*Set exercise:* Reproduce every one of the records below, changing each occurrence of "Dishonored" to "Deathloop" and leaving everything else unaltered.

Items stored from a collection:
##############################

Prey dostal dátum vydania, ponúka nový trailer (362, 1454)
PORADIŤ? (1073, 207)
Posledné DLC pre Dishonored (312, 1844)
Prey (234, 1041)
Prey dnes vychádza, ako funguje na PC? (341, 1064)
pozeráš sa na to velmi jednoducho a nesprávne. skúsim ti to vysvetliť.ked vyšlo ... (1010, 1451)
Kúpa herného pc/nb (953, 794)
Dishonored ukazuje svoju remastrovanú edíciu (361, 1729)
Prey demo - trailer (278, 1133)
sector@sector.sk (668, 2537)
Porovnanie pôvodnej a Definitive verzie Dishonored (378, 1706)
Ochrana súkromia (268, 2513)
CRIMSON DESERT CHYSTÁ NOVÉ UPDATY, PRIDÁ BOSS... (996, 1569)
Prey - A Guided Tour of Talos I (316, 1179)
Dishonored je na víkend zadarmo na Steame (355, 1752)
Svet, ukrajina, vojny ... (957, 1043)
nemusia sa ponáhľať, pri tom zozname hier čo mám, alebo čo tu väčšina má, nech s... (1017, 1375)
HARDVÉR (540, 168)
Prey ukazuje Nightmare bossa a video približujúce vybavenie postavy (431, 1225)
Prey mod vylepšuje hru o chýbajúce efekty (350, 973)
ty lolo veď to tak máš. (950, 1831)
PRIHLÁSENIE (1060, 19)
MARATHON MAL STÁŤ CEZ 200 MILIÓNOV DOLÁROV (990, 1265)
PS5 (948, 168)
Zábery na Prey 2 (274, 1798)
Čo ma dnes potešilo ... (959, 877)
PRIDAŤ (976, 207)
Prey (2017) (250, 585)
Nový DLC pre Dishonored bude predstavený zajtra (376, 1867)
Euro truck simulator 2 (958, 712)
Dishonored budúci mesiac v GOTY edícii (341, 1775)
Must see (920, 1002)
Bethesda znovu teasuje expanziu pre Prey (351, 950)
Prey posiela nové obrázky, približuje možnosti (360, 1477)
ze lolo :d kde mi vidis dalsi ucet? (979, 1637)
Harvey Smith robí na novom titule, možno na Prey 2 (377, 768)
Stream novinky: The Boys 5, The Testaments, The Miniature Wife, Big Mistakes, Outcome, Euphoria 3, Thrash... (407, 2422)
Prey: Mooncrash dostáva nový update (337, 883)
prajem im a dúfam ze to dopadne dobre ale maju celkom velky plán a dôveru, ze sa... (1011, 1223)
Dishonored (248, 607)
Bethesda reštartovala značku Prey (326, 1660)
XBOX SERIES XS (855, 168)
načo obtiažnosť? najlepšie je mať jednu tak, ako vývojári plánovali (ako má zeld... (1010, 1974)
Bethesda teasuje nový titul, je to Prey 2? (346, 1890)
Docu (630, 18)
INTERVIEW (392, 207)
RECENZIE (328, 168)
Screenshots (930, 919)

##############################

*Answer to the exercise:*
Prey dostal dátum vydania, ponúka nový trailer (362, 1454)
PORADIŤ? (1073, 207)
Posledné DLC pre Deathloop (312, 1844)
Prey (234, 1041)
Prey dnes vychádza, ako funguje na PC? (341, 1064)
pozeráš sa na to velmi jednoducho a nesprávne. skúsim ti to vysvetliť.ked vyšlo ... (1010, 1451)
Kúpa herného pc/nb (953, 794)
Deathloop ukazuje svoju remastrovanú edíciu (361, 1729)
Prey demo - trailer (278, 1133)
sector@sector.sk (668, 2537)
Porovnanie pôvodnej a Definitive verzie Deathloop (378, 1706)
Ochrana súkromia (268, 2513)
CRIMSON DESERT CHYSTÁ NOVÉ UPDATY, PRIDÁ BOSS... (996, 1569)
Prey - A Guided Tour of Talos I (316, 1179)
Deathloop je na víkend zadarmo na Steame (355, 1752)
Svet, ukrajina, vojny ... (957, 1043)
nemusia sa ponáhľať, pri tom zozname hier čo mám, alebo čo tu väčšina má, nech s... (1017, 1375)
HARDVÉR (540, 168)
Prey ukazuje Nightmare bossa a video približujúce vybavenie postavy (431, 1225)
Prey mod vylepšuje hru o chýbajúce efekty (350, 973)
ty lolo veď to tak máš. (950, 1831)
PRIHLÁSENIE (1060, 19)
MARATHON MAL STÁŤ CEZ 200 MILIÓNOV DOLÁROV (990, 1265)
PS5 (948, 168)
Zábery na Prey 2 (274, 1798)
Čo ma dnes potešilo ... (959, 877)
PRIDAŤ (976, 207)
Prey (2017) (250, 585)
Nový DLC pre Deathloop bude predstavený zajtra (376, 1867)
Euro truck simulator 2 (958, 712)
Deathloop budúci mesiac v GOTY edícii (341, 1775)
Must see (920, 1002)
Bethesda znovu teasuje expanziu pre Prey (351, 950)
Prey posiela nové obrázky, približuje možnosti (360, 1477)
ze lolo :d kde mi vidis dalsi ucet? (979, 1637)
Harvey Smith robí na novom titule, možno na Prey 2 (377, 768)
Stream novinky: The Boys 5, The Testaments, The Miniature Wife, Big Mistakes, Outcome, Euphoria 3, Thrash... (407, 2422)
Prey: Mooncrash dostáva nový update (337, 883)
prajem im a dúfam ze to dopadne dobre ale maju celkom velky plán a dôveru, ze sa... (1011, 1223)
Deathloop (248, 607)
Bethesda reštartovala značku Prey (326, 1660)
XBOX SERIES XS (855, 168)
načo obtiažnosť? najlepšie je mať jednu tak, ako vývojári plánovali (ako má zeld... (1010, 1974)
Bethesda teasuje nový titul, je to Prey 2? (346, 1890)
Docu (630, 18)
INTERVIEW (392, 207)
RECENZIE (328, 168)
Screenshots (930, 919)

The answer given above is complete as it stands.